Hooniverse Asks: Sport trucks or Off-road trucks, which do you prefer?

Ask me this question years ago, and my answer would’ve definitely been sport trucks. Today though, I want to go play in the dirt. I’ll take something prepped to handle off-road runs. Both types of truck, a sport truck or an off-road truck, are still cool, but people usually flock to one over the other.

So which is it for you?

I’ll admit that I would still love to have a go in a bone-stock Ram SRT 10. Before Hellcats were a thing, Ram stuffed a Viper engine into the nose of its half-ton pickup truck. Bonkers at the time, surely. Today, it would be just another wickedly over-powered offering from FCA. Actually, why don’t we have a Ram Hellcat yet? At this point, the Pacifica will come-out with a Hellcat variant sooner.

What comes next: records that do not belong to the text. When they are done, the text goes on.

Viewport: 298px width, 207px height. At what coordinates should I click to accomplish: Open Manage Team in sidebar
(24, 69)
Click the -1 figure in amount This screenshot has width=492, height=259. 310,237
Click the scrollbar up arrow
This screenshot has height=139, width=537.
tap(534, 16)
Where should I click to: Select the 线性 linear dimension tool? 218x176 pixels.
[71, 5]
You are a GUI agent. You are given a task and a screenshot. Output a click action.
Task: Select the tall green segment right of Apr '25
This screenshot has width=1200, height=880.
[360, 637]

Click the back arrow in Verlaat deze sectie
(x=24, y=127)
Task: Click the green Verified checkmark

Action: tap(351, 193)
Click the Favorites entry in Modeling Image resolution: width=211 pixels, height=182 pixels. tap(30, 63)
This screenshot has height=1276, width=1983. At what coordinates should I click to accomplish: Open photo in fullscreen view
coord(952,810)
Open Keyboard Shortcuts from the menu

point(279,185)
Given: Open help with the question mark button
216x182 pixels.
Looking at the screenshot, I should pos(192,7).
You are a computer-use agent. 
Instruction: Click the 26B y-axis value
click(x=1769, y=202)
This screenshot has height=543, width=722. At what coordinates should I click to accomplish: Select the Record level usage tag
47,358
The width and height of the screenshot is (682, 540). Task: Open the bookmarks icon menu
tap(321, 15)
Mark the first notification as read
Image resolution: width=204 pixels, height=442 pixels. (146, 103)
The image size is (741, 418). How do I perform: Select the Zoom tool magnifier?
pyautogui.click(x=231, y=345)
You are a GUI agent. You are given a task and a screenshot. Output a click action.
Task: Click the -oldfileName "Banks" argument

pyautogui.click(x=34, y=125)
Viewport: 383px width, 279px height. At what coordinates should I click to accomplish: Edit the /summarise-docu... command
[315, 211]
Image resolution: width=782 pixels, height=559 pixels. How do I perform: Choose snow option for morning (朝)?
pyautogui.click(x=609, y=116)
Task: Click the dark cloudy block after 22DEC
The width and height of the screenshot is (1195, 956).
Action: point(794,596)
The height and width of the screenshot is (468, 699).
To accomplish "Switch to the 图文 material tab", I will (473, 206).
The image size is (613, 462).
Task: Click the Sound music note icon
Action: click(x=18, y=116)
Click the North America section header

Besides an older SRT 10 Ram or Ford Lightning, our options for fresh sport trucks is… well, kind of non-existent at the moment. You might consider the modern heavy-duty rigs to be the equivalent. They boast insane torque figures and colossal towing capability. Some drivers are even ripping them from stoplight to stoplight in a flurry of turbo flutter and ridiculousness.

On the other side of the equation, however, we are currently awash with great off-road options. Jeep, Toyota, Ford, and Chevy all have something purpose-built and waiting on a dealer lot right this moment. Do you think sport trucks are primed for a comeback? Is the off-road spotlight going to keep shining across multiple brands and offerings for some time to come?

If you have to draw a line in the sand, would you choose to have a sport truck or an off-road truck? Sound off below!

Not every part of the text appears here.